Fig. 1-1 shows an overview of the communication system. As shown in the figure, the "robot" is controlled wirelessly via the "cradle.” The user does not need to be aware of the communication control between the robot and the cradle, as it is performed on the firmware of both devices. The user can easily control the robot wirelessly by sending the specified commands described below to the cradle, which is recognized as a USB serial device from the host PC side.
Fig. 1-1 Communication system overview
The robot and cradle are each equipped with a NiceRF RF2401F20 2.4GHz ISM band radio module. For more details about the radio module, please refer to this page (4. Wireless Communication Module ). Note that 2.4GHz band communication here is different from general-purpose standards such as the Bluetooth standard. Therefore, the host PC alone cannot connect and communicate with the robot without the cradle.
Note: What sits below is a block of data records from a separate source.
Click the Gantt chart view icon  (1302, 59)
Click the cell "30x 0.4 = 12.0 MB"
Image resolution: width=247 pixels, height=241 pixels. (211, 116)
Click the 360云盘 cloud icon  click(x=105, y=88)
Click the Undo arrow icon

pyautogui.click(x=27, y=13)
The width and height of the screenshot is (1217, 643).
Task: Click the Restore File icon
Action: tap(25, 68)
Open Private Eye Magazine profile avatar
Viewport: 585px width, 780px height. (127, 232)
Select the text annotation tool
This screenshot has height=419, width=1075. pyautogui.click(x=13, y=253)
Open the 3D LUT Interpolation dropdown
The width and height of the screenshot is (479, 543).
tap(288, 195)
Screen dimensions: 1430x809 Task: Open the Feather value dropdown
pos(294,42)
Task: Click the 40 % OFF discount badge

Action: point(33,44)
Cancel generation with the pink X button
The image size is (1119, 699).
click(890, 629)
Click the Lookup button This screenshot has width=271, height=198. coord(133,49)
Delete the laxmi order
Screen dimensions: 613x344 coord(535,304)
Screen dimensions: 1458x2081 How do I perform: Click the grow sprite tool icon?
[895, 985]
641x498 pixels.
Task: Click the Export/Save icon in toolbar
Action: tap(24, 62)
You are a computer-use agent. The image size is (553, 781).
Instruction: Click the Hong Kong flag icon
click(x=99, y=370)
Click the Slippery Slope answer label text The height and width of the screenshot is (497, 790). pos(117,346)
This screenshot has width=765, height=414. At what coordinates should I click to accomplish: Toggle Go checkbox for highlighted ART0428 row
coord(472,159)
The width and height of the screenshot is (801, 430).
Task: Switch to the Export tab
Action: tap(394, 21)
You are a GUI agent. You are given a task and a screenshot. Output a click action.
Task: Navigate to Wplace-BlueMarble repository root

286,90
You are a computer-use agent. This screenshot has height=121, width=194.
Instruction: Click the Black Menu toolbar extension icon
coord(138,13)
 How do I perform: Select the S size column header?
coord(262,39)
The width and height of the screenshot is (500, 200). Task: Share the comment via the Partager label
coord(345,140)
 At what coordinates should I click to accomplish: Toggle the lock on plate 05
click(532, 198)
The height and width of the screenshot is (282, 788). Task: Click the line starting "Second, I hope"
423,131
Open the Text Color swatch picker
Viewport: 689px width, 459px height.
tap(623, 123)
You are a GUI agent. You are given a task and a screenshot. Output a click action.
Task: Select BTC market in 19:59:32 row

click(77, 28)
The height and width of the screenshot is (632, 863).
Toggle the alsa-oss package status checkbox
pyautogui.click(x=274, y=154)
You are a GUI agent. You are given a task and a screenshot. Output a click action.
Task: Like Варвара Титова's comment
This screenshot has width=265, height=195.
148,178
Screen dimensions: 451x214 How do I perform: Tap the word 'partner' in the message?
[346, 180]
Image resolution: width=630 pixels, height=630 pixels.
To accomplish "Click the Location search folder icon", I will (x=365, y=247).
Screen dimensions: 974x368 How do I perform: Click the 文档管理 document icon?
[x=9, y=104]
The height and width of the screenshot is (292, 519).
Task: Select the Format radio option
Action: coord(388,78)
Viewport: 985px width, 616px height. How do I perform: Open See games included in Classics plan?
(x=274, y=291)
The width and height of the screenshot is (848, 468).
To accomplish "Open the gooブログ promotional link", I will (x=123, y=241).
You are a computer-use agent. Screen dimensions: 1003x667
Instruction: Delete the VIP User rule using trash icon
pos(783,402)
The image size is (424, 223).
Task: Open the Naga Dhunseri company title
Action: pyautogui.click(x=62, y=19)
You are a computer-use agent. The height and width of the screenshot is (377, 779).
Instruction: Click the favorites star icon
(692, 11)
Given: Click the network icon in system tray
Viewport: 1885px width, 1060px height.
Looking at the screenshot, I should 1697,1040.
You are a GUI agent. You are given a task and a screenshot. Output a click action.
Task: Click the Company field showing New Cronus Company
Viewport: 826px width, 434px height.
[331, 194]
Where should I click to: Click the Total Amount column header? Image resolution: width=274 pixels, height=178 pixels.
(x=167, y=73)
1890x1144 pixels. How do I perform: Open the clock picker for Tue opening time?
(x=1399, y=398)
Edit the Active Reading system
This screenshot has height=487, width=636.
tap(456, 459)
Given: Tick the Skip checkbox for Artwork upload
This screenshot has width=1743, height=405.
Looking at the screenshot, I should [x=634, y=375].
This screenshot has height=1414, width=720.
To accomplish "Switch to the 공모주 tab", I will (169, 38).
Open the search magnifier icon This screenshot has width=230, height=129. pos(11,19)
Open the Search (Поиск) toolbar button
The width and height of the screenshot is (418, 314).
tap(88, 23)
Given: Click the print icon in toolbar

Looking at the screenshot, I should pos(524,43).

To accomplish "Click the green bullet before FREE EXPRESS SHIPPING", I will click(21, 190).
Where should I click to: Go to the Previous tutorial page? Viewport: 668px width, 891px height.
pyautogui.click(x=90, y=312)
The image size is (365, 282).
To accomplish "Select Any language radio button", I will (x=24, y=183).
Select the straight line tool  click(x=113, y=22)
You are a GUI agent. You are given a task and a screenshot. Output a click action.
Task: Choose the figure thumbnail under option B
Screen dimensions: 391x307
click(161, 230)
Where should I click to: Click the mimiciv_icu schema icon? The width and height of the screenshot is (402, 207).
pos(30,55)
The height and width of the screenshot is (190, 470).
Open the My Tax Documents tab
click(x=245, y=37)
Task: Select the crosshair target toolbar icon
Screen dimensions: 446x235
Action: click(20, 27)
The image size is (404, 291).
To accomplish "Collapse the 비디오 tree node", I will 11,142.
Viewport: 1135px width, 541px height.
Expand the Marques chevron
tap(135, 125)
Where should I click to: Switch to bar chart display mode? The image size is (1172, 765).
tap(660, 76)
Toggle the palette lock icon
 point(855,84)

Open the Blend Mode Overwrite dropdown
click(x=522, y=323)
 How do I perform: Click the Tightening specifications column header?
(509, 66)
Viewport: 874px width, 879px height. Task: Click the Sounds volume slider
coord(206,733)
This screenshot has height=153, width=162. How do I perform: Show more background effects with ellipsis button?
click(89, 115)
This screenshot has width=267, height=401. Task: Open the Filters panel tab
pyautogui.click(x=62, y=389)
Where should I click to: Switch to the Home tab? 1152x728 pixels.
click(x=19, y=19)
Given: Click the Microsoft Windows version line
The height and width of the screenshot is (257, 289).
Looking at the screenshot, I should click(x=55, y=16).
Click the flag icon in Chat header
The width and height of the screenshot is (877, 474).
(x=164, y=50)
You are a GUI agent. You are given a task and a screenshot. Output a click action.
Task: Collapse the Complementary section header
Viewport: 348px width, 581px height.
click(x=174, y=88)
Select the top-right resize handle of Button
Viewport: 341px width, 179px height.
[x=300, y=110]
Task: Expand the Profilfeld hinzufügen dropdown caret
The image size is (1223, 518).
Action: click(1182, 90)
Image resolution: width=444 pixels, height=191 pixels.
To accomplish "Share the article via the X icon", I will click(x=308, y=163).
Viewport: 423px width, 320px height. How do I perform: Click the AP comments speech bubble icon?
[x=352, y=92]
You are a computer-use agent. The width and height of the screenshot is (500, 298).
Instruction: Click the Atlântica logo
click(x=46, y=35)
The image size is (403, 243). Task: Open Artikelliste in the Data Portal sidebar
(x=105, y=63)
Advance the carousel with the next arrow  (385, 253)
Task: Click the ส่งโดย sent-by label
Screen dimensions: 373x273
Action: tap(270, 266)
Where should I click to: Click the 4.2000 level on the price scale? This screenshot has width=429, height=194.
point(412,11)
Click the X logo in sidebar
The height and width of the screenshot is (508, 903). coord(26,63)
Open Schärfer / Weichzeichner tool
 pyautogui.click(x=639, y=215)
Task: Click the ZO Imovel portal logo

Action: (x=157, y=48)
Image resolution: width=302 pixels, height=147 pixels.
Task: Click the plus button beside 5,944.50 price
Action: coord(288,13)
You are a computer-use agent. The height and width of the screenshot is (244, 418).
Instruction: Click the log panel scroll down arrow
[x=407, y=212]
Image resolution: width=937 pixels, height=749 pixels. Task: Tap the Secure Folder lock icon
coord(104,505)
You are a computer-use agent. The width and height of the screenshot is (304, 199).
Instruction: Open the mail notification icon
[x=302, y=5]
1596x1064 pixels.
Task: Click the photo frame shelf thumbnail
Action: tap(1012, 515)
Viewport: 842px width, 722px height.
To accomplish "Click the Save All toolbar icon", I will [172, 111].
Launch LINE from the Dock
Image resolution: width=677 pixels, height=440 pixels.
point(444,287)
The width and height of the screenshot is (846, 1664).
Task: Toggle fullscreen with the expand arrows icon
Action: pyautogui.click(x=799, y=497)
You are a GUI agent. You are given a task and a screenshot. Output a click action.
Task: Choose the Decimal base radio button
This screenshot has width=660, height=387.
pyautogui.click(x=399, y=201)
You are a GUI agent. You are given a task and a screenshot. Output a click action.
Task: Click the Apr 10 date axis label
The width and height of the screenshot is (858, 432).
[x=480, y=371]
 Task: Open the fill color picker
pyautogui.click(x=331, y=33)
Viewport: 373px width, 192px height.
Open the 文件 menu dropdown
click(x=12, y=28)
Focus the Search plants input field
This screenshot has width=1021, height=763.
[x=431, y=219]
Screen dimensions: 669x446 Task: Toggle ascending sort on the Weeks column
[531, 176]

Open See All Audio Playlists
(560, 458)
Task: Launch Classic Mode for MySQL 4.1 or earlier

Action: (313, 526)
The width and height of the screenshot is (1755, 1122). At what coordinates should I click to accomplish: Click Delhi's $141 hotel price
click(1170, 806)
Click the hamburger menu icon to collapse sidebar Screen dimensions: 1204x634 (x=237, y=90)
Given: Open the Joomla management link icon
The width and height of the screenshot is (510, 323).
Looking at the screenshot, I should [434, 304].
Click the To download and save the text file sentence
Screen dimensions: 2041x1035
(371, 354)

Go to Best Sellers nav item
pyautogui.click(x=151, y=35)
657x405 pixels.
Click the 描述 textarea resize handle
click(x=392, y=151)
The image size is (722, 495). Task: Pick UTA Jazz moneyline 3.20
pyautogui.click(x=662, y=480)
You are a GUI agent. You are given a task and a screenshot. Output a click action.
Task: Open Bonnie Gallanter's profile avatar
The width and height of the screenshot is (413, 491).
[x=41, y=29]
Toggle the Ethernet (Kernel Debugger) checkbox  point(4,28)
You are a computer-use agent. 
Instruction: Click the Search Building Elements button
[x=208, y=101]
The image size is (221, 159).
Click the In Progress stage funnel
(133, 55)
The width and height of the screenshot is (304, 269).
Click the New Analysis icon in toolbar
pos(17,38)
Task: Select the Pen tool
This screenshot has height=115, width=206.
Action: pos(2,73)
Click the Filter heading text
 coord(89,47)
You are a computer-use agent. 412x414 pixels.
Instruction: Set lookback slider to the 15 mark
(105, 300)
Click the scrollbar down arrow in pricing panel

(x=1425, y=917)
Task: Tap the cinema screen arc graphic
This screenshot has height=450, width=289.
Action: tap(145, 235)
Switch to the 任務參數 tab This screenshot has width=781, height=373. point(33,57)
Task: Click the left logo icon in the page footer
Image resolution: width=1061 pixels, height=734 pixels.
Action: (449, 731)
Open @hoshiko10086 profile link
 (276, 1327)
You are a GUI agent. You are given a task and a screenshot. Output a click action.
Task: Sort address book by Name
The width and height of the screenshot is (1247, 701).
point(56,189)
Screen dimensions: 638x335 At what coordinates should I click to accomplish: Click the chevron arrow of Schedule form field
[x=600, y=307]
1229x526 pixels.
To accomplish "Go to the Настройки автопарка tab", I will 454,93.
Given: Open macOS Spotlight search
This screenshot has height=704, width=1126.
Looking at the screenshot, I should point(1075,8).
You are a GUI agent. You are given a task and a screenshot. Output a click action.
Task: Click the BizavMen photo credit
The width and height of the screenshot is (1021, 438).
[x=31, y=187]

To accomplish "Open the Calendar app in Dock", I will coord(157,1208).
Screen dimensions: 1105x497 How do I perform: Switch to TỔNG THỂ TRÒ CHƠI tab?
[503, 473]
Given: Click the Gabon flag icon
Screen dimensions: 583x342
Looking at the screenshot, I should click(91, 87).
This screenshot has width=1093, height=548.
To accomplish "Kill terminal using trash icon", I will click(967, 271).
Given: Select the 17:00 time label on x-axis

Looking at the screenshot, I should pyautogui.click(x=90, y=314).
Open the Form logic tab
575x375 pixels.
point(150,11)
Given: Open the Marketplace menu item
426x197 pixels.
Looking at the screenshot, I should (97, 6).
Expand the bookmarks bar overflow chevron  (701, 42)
Fig. 1-2 shows the packet flow in the system. In this system, the packet sent from the host PC to the cradle is called an "Instruction Packet," and the packet sent from the cradle to the host PC is called a "Status Packet," in the packet exchange between the cradle and the host PC.
Fig.1-2 Packet flow in the whole system
After startup, the robot and the cradle continue to communicate with each other at regular intervals, and the cradle organizes the acquired robot information as Status Packets, which are sent to the host PC at a frequency of about 60 Hz. The user can control the robot by sending appropriate Instruction Packets to the Cradle based on the robot status obtained from Status Packets.
For more details on the Instruction Packet and Status Packet, see 3. Communication Packet List.
Three types of LEDs (Red LED, Green LED, and Yellow LED) are mounted on the cradle. Of these, the Green LED and Yellow LED blink in response to packet transmission and reception, allowing the user to visually check the flow of Instruction Packets and Status Packets. Specifically, the Green LED blinks when the cradle sends a Status Packet to the PC, and the Yellow LED blinks when the PC sends an Instruction Packet to the cradle.
The Red LED lights up when charging is being performed correctly for each robot.
Fig. 1-3 shows an example of communication timing between the application on the host PC, the cradle, and the robots. In this system, one control cycle is set at about 60 Hz. Therefore, control processing on the application must be kept within about 16.7 msec (*1).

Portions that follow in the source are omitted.